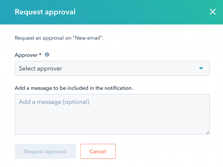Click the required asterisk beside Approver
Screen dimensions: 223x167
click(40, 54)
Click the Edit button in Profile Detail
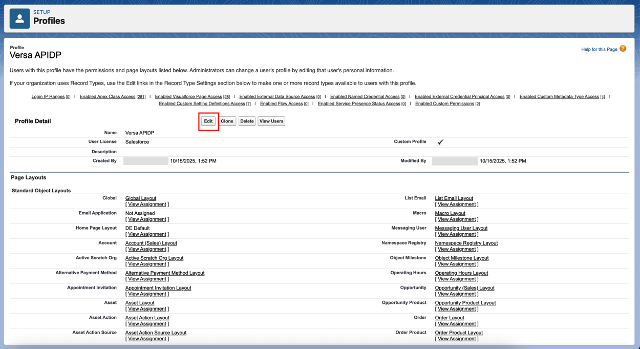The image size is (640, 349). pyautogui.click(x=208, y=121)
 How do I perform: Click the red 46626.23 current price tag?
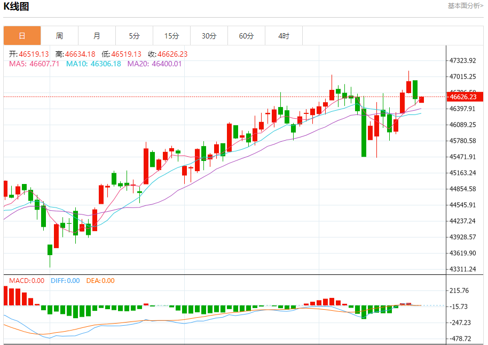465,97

EXERCISE INSTRUCTIONS -> In your answer, copy exactly the lines running from the line with "Click the Edit button in Profile Detail" to the end of the material above, both included, and omit all pictures.

RESULT OF THIS EXERCISE ->
Click the Edit button in Profile Detail
The image size is (640, 349). pyautogui.click(x=208, y=121)
 How do I perform: Click the red 46626.23 current price tag?
465,97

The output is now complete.